# FRAGMENTO DEL DOCUMENTO:
▬▬▬
La plazoleta de San Jacinto empezó a servir para menesteres de mercado desde junio de 1809

     Aunque apenas date de 1896 el edificio que hoy ya no existe, la plazoleta de San Jacinto empezó a servir para menesteres de mercado desde junio de 1809, cuando los Padres del Convento de San Jacinto fueron intempestivamente sorprendidos una mañana de junio con la presencia de casillas para la venta, allí colocadas por autorización del Ayuntamiento. Se quejaron los frailes al Cabildo y en su escrito hablaron, en términos de espanto, de que en dichas casillas o puestos se cometían “robos, embriagueces, cavilaciones de ociosos, y lo que es más detestable a los ojos del mismo mundo, tratos y contratos de impureza y libertinaje”. La autorización del Municipio para este uso anatematizado por los Padres dominicos, provino de la necesidad de dar nuevo sitio a los regatones, que ya no cabían en la Plaza Mayor, donde desde antiguo se hacía el mercado, y la cual el Gobernador Felipe Ricardos en 1755 había acondicionado con portales o canastillas para el fijo comercio. (En el Museo Bolivariano se conservan las lápidas que historiaban la vistosa arquería que este gobernador hizo construir en la Plaza, y la cual fue destruida a mediados del Siglo XIX).
▬▬▬
# REGISTROS PROPORCIONADOS:
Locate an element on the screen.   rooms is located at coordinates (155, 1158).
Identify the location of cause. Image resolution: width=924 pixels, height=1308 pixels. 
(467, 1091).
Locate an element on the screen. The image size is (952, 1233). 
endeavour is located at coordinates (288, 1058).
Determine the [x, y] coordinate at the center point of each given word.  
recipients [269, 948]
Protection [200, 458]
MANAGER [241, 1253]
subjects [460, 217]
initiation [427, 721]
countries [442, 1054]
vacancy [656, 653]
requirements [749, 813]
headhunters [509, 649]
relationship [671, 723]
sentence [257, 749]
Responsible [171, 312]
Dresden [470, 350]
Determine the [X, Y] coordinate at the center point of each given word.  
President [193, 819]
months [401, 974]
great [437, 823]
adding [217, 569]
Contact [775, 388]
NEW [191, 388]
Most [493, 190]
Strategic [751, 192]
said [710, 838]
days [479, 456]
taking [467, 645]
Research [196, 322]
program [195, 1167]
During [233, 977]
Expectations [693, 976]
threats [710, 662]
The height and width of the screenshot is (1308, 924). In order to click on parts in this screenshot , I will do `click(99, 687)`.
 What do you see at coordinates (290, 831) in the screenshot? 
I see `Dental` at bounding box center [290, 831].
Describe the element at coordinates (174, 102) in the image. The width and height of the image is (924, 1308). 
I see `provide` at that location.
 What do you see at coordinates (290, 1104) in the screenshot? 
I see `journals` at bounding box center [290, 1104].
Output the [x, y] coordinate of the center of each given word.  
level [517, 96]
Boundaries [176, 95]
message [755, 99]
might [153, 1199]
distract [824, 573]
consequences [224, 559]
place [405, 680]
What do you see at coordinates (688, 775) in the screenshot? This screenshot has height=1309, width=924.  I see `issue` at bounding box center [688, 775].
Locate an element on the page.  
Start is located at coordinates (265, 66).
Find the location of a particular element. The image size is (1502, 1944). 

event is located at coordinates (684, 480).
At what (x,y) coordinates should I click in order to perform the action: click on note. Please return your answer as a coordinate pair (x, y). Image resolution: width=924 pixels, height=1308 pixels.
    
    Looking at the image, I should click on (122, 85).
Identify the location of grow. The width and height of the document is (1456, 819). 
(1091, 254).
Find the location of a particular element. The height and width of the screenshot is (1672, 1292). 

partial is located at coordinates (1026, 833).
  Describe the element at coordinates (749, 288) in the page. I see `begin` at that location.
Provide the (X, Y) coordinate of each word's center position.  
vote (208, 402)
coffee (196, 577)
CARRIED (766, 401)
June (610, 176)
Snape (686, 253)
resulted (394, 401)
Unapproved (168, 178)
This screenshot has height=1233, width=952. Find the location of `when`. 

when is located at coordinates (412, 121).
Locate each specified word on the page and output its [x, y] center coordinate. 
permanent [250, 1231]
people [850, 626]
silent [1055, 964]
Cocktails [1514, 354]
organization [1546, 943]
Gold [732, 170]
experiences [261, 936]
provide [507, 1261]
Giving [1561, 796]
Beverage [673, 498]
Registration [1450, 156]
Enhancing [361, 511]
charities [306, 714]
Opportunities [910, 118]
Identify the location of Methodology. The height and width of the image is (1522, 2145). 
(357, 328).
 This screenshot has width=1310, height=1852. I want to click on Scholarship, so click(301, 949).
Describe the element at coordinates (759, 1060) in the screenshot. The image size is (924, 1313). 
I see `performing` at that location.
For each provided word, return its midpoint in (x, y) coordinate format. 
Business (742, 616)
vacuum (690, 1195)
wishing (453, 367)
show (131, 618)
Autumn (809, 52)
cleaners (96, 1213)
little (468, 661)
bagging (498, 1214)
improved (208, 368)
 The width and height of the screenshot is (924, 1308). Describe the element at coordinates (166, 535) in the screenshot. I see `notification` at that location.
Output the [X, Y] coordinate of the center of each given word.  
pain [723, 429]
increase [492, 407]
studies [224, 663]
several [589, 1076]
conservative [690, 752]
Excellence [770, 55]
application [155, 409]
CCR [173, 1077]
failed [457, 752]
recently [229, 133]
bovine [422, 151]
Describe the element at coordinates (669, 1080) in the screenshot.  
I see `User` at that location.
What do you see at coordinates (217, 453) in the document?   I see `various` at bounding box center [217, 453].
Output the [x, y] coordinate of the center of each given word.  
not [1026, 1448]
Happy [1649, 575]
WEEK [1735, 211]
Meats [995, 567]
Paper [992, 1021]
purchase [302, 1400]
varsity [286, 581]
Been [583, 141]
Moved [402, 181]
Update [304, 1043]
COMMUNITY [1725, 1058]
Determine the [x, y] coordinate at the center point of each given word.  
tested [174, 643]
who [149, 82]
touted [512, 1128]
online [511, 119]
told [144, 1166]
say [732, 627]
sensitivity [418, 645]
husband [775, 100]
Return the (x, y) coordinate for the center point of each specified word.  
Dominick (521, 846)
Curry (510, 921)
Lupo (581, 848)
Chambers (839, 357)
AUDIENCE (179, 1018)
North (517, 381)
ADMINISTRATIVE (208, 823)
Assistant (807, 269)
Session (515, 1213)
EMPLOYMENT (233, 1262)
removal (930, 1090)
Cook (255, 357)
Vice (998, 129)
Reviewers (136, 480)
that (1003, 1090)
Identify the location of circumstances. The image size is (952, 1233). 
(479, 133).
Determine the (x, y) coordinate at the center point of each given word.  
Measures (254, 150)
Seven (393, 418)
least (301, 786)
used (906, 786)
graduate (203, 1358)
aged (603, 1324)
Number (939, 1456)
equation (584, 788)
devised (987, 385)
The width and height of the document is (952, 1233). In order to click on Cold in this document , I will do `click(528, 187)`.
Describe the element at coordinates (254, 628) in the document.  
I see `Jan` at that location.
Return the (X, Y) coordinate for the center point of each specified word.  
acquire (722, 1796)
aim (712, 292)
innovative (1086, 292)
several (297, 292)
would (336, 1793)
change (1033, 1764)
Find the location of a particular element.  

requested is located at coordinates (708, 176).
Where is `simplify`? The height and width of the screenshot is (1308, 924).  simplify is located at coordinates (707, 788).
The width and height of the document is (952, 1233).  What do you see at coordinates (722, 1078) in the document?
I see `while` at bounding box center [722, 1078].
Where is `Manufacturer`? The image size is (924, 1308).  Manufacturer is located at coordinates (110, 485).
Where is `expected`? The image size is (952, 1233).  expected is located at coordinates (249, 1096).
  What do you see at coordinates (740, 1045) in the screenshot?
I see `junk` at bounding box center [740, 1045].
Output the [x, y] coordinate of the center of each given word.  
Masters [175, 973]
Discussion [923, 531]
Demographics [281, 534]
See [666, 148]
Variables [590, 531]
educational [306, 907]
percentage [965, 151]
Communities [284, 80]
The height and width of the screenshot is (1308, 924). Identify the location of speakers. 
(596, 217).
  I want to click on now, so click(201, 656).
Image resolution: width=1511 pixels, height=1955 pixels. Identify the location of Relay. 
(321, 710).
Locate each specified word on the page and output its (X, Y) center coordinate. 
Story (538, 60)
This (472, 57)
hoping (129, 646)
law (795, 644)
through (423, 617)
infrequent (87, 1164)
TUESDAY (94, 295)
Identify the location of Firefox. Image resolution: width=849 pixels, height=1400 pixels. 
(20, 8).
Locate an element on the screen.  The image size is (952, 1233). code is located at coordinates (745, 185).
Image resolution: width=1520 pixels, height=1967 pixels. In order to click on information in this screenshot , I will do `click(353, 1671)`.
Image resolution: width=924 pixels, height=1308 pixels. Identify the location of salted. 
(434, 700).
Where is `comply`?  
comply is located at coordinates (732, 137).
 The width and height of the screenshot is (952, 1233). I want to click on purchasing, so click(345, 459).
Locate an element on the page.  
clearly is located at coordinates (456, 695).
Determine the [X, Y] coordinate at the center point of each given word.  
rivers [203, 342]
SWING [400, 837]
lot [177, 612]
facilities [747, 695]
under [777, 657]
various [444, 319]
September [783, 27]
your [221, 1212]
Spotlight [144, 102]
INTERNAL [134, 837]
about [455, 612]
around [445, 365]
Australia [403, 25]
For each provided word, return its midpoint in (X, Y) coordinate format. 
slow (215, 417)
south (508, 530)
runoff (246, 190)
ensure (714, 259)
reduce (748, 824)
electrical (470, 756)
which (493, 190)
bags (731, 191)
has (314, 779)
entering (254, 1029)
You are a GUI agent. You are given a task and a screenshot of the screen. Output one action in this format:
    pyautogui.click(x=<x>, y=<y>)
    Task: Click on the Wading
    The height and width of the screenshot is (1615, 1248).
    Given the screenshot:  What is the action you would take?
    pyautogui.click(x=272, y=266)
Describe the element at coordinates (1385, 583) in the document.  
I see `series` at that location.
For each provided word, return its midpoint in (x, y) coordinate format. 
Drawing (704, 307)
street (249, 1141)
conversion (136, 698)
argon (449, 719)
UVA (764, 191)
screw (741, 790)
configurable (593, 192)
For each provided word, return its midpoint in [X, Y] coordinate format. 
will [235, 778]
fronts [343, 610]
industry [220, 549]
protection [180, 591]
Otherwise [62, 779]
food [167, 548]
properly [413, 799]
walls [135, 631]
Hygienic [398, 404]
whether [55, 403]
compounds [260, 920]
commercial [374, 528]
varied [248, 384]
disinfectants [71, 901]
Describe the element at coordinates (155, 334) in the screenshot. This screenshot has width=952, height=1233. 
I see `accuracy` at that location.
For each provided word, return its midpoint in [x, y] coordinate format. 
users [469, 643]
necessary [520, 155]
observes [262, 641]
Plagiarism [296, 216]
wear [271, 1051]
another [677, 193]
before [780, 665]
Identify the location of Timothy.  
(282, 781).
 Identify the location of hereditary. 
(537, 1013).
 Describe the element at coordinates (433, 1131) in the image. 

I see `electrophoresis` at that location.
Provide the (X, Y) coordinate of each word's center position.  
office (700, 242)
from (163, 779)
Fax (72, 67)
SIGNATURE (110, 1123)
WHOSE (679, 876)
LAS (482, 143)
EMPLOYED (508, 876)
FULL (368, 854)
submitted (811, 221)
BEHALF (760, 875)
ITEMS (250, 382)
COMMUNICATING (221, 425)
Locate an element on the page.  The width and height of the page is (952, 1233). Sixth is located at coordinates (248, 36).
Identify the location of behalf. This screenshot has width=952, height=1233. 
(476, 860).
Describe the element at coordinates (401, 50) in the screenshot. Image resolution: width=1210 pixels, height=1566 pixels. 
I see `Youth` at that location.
▬▬▬
Reproduce completo y sin cambios el fragmento sobre la plazoleta de San Jacinto.

# RESPUESTA:
La plazoleta de San Jacinto empezó a servir para menesteres de mercado desde junio de 1809

     Aunque apenas date de 1896 el edificio que hoy ya no existe, la plazoleta de San Jacinto empezó a servir para menesteres de mercado desde junio de 1809, cuando los Padres del Convento de San Jacinto fueron intempestivamente sorprendidos una mañana de junio con la presencia de casillas para la venta, allí colocadas por autorización del Ayuntamiento. Se quejaron los frailes al Cabildo y en su escrito hablaron, en términos de espanto, de que en dichas casillas o puestos se cometían “robos, embriagueces, cavilaciones de ociosos, y lo que es más detestable a los ojos del mismo mundo, tratos y contratos de impureza y libertinaje”. La autorización del Municipio para este uso anatematizado por los Padres dominicos, provino de la necesidad de dar nuevo sitio a los regatones, que ya no cabían en la Plaza Mayor, donde desde antiguo se hacía el mercado, y la cual el Gobernador Felipe Ricardos en 1755 había acondicionado con portales o canastillas para el fijo comercio. (En el Museo Bolivariano se conservan las lápidas que historiaban la vistosa arquería que este gobernador hizo construir en la Plaza, y la cual fue destruida a mediados del Siglo XIX).